╭──
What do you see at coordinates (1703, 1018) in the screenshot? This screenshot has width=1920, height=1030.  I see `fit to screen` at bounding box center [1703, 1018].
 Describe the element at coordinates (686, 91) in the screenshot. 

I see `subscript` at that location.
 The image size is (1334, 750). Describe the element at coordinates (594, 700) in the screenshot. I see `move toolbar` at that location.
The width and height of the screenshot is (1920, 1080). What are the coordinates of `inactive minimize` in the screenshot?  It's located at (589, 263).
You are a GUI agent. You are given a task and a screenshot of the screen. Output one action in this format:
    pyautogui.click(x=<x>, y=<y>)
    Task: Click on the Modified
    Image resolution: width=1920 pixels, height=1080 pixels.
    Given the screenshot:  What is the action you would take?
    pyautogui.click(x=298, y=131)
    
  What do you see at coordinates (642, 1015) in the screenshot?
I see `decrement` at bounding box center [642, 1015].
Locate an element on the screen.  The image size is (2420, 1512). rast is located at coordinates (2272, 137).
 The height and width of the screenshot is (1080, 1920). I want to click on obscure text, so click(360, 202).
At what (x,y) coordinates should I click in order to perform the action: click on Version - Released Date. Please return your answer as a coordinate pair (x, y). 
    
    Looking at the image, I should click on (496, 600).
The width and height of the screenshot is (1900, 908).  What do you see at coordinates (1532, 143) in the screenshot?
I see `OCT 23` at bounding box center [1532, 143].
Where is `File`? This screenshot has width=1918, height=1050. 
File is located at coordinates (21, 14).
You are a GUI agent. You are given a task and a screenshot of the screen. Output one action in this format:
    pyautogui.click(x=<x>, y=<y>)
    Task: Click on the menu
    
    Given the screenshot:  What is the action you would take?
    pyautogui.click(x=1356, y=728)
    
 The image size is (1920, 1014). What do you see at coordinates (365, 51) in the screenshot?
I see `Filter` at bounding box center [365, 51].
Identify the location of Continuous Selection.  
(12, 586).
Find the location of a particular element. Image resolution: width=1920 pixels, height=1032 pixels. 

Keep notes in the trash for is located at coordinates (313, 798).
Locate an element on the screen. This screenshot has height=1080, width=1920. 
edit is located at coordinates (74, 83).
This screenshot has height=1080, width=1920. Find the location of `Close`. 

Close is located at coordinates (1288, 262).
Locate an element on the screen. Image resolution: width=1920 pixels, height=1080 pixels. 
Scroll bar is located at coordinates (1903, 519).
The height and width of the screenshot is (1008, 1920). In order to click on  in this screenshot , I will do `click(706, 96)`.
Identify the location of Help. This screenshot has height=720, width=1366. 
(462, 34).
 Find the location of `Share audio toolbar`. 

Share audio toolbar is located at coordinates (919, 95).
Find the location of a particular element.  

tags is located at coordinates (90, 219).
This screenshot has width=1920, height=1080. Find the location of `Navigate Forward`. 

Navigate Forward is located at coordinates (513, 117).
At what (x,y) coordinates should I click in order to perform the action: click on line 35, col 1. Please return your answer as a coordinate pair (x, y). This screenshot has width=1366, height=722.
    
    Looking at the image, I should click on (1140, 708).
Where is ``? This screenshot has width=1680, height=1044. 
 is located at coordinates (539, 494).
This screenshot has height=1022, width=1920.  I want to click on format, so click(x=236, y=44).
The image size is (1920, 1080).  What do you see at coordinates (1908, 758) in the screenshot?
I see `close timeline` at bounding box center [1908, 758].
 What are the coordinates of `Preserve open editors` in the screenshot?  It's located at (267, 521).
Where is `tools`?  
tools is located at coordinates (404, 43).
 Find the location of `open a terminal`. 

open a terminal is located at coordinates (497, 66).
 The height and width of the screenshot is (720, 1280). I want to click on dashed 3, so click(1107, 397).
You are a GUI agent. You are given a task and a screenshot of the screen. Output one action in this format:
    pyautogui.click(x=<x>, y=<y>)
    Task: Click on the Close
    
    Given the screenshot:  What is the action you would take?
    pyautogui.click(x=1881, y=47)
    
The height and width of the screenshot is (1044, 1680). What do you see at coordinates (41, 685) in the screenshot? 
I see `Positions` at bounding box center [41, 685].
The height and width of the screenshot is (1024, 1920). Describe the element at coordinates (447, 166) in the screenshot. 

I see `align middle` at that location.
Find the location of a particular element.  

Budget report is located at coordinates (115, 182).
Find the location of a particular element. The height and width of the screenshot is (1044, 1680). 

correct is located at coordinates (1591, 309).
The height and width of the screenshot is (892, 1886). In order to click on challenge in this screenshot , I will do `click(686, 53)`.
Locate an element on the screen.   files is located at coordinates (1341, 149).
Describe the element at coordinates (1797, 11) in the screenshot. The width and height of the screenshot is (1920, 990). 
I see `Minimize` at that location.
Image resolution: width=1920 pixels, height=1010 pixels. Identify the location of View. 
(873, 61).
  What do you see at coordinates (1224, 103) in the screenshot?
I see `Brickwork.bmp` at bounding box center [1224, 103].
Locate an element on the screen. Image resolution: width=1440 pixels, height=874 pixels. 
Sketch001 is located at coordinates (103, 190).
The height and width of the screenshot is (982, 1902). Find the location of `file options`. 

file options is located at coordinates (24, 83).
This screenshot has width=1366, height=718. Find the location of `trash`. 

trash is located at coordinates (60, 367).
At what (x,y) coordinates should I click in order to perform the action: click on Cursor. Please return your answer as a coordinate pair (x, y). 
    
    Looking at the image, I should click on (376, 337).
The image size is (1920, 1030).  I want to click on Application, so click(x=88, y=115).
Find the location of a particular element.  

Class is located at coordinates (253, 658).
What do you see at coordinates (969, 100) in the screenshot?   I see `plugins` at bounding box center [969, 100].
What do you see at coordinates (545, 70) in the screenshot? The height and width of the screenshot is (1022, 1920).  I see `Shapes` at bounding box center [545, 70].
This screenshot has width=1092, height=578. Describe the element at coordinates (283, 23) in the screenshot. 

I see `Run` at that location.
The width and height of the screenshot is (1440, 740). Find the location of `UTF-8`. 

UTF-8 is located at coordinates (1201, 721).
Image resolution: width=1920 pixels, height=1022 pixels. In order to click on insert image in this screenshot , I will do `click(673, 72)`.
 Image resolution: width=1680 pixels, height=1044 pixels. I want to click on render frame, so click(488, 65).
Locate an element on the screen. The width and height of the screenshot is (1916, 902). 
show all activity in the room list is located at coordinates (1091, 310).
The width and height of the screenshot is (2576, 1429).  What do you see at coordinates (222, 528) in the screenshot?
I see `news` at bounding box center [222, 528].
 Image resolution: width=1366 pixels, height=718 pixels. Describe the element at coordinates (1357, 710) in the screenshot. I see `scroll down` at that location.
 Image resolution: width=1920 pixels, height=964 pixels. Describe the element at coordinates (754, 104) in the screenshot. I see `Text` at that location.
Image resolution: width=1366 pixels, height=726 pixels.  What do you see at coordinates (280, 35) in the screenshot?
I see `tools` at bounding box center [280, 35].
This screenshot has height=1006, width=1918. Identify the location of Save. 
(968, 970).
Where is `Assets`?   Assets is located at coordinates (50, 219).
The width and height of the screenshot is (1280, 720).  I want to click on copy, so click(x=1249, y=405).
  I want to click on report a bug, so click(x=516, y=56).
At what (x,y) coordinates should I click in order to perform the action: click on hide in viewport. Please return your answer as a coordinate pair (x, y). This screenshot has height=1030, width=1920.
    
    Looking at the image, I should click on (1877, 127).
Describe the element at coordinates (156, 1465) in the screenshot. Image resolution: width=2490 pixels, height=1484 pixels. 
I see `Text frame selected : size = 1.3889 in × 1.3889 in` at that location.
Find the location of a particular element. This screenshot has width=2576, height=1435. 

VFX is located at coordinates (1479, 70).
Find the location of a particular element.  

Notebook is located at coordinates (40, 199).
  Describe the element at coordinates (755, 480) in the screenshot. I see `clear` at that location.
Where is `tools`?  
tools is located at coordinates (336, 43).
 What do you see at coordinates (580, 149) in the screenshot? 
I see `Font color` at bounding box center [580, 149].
╰──
Problem details> Arrange everything in the records from the line containing "Identify the location of Continuous" down to the line containing "center [1908, 758].", both included, as a Markdown table with the columns Row and Record line. Number each row and leave out blank lines.

Finished answer>
| Row | Record line |
|---|---|
| 1 | Identify the location of Continuous Selection.   |
| 2 | (12, 586). |
| 3 | Find the location of a particular element. Image resolution: width=1920 pixels, height=1032 pixels.  |
| 4 | Keep notes in the trash for is located at coordinates (313, 798). |
| 5 | Locate an element on the screen. This screenshot has height=1080, width=1920.  |
| 6 | edit is located at coordinates (74, 83). |
| 7 | This screenshot has height=1080, width=1920. Find the location of `Close`.  |
| 8 | Close is located at coordinates (1288, 262). |
| 9 | Locate an element on the screen. Image resolution: width=1920 pixels, height=1080 pixels.  |
| 10 | Scroll bar is located at coordinates (1903, 519). |
| 11 | The height and width of the screenshot is (1008, 1920). In order to click on  in this screenshot , I will do `click(706, 96)`. |
| 12 | Identify the location of Help. This screenshot has height=720, width=1366.  |
| 13 | (462, 34). |
| 14 |  Find the location of `Share audio toolbar`.  |
| 15 | Share audio toolbar is located at coordinates (919, 95). |
| 16 | Find the location of a particular element.   |
| 17 | tags is located at coordinates (90, 219). |
| 18 | This screenshot has width=1920, height=1080. Find the location of `Navigate Forward`.  |
| 19 | Navigate Forward is located at coordinates (513, 117). |
| 20 | At what (x,y) coordinates should I click in order to perform the action: click on line 35, col 1. Please return your answer as a coordinate pair (x, y). This screenshot has width=1366, height=722. |
| 21 |     Looking at the image, I should click on (1140, 708). |
| 22 | Where is ``? This screenshot has width=1680, height=1044.  |
| 23 |  is located at coordinates (539, 494). |
| 24 | This screenshot has height=1022, width=1920.  I want to click on format, so click(x=236, y=44). |
| 25 | The image size is (1920, 1080).  What do you see at coordinates (1908, 758) in the screenshot? |
| 26 | I see `close timeline` at bounding box center [1908, 758]. |